Butterfly pea flowers, corn flower, chicory flowers, blue mallow flower and blue lotus all have blue flowers and the petals are used to make tea, in salads, or to spice foods (for the color).
Black goji berries are also supposed to make a blue tea, so probably have a blue juice. If blueberries' purple juice disqualifies them, blue juice should qualify the goji berries even if they look very dark when whole.
Blue corn is also an option, as payton B mention - there are many varieties including hopi blue, aztec black (grinds to blue meal, so blue inside), santo domingo, lenape, or my favorite (and very visibly blue) baby blue jade corn.
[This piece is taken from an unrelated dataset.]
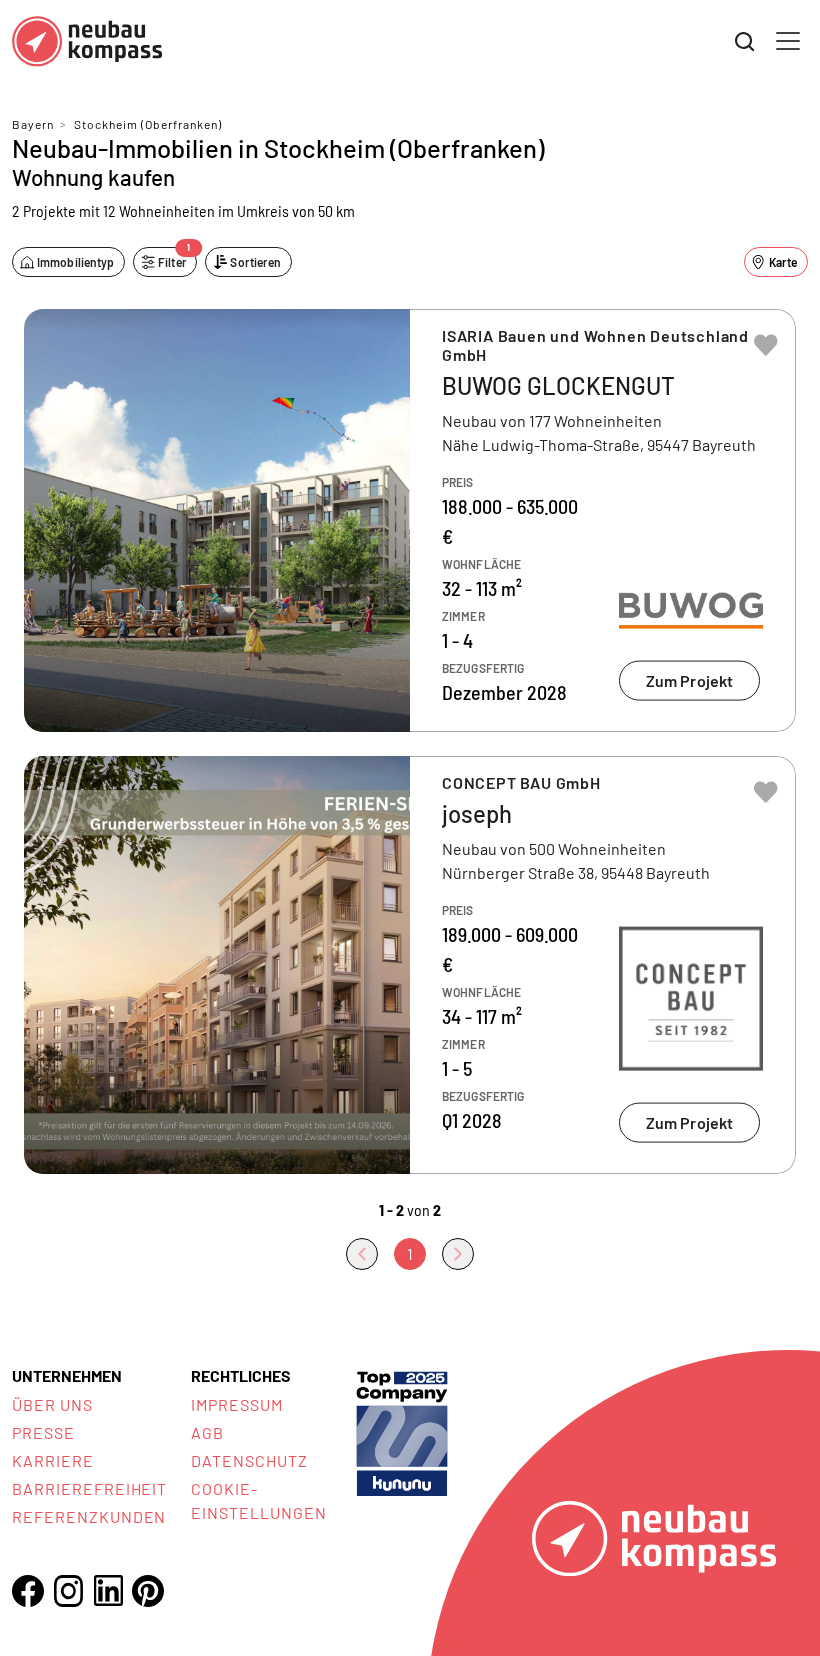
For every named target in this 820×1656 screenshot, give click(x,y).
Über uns (52, 1404)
There's also assorted odds and ends like blue sausage fruit or succotash bean, prickly caterpillar bean, fruit of the bilberry cactus, a blue kale, a blue-green tomato (the blue-reds tend to look black, but they're called blue), couple other blue tomatoes, blue potatoes, the blue carrot Sobachatina mentioned - some heirlooms can get oddly colored, it's fun.
Some of these do tend towards the purplish, but in every case either the inside is blue, the juice or pulp is blue, or there are pictures of truly blue examples as well as purplish ones (probably depending on pH of the soil).
There's also a double handful of blue flowers and berries that are ornamental, but not eaten, and again as much of purpleish ones that have some really blue pigment (in patches or along edges).